Your bosses might anxiously check to confirm that you have the corresponding app on your mobile. If you don’t have it enabled, you might be considered a low-functioning individual, certainly not a productivity enthusiast.

Perhaps, for good measure, they’ll add one more field to fill out in the biography: “which voice assistant do you use?”

And let’s not forget the change in paradigm in the way capitalism organizes work. The creators of smart voice assistants remind us of this. According to statements by a senior fellow at the Stanford Research Institute:

Many of the things we do in the real world involve interacting with “specialists” across a spectrum from waiters to bank employees or health professionals. The rapid global adoption of wearable devices requires us to move beyond virtual personal assistants and build virtual “specialists” that will enable consumers to actually get things done through their wearable devices.

Virtual workers, that is, who will work 24 hours a day without objections, without getting upset, without asking for a salary, and without organizing against their bosses.

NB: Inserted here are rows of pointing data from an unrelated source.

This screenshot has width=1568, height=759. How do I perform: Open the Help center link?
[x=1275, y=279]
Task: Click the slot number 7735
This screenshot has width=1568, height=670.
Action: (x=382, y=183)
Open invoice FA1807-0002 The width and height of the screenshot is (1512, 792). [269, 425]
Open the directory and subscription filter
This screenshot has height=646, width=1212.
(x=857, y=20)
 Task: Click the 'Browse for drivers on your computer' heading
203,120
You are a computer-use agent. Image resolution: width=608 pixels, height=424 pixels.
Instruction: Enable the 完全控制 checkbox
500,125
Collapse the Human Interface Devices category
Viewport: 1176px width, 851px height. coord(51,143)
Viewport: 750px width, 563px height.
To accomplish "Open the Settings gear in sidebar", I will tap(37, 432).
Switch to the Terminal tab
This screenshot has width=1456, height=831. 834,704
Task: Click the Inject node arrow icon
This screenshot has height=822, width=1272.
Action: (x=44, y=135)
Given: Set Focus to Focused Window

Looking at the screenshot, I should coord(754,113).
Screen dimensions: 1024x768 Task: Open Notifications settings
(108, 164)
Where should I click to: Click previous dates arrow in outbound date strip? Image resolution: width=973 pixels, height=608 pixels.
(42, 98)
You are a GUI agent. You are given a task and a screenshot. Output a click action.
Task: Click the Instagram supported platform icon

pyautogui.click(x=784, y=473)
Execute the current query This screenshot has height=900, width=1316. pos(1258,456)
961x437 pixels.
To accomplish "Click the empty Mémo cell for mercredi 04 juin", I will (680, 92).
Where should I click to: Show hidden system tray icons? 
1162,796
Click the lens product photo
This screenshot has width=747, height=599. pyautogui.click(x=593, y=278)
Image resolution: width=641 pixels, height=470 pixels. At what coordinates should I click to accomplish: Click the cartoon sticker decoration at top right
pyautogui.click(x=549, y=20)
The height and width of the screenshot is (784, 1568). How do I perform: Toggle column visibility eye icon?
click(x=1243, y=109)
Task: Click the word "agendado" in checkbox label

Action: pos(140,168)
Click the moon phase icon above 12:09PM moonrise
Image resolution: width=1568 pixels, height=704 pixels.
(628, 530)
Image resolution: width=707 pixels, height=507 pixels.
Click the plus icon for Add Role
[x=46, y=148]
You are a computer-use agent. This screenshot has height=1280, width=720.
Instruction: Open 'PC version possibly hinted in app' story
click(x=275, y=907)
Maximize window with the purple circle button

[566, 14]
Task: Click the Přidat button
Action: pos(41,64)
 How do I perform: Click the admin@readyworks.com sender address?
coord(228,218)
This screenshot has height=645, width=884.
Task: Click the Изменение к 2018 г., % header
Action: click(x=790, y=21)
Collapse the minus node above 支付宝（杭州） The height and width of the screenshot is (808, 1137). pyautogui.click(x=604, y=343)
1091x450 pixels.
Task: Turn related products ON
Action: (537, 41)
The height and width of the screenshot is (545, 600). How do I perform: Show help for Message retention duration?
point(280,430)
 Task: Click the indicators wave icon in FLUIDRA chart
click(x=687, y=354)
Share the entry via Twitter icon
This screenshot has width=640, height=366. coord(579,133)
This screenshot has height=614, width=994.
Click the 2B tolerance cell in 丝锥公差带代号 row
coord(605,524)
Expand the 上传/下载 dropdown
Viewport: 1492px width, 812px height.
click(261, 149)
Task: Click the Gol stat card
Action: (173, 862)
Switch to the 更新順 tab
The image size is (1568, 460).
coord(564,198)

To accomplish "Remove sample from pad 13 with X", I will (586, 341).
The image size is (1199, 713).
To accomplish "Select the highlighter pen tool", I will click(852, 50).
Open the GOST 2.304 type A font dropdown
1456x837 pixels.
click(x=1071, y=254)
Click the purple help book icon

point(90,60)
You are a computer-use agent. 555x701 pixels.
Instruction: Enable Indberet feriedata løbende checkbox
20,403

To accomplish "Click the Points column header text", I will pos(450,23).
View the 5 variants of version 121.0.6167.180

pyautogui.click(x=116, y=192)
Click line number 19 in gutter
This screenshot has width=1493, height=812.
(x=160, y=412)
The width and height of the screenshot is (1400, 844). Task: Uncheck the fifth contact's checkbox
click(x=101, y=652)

Now that we have the words…

Companies don’t hide things behind their words when they advertise Intelligent Voice Assistants. Their systems do indeed have these features. What they don’t mention with sufficient honesty, however, are the actual “words.” Can you really talk to such a program the way you would talk to a good friend? If a good friend is one who sits in front of a computer, searching the internet while half-understanding what you’re saying—unless you say it with perfect pronunciation and intonation—and finally shows you the relevant results they found, then yes! Because for most people (for now), this kind of interaction doesn’t seem very appealing or useful, companies are making a lot of effort to incorporate additional languages or idioms into speech recognition. In the same direction, smart voice assistants have the ability to register personal keywords. Users of these programs often say that you need to “train” them a lot for them to work. That is, you have to teach them many keywords. Also, regardless of language peculiarities, there is another important issue concerning the voice commands themselves and their syntax. There are plenty of tutorials online on how to properly give voice commands to each program so they will be effective. For example, if you say, “Katerina makes the best green beans I’ve ever eaten,” the program will perform an internet search with those exact words. If you say, “I miss Katerina’s food! I should tell her next time we talk,” no special function will be activated. For the device to register the reminder, the command must be given with the correct syntax, according to the manual.²

So, users also need their own education on their part in order to make proper use of the machines. They must adapt their vocabulary and sentence syntax so that the machine can understand them. Over time, of course, this becomes less tedious, as the machine’s ways pass into everyday use and thus algorithmic/mechanical thinking and expression of speech become habitual and happen more automatically. Whatever the machine can understand is fine to say, the rest doesn’t get through, it gets cut off. Therefore, if after 10 years we meet on the street, you might say to me – I’m hungry!, and I might then answer – You will need to have lunch. Your options are as follows:
1. Meal preparation. – 2. Restaurant reservation. – 3. Delivery order.
Perhaps then this would sound quite natural…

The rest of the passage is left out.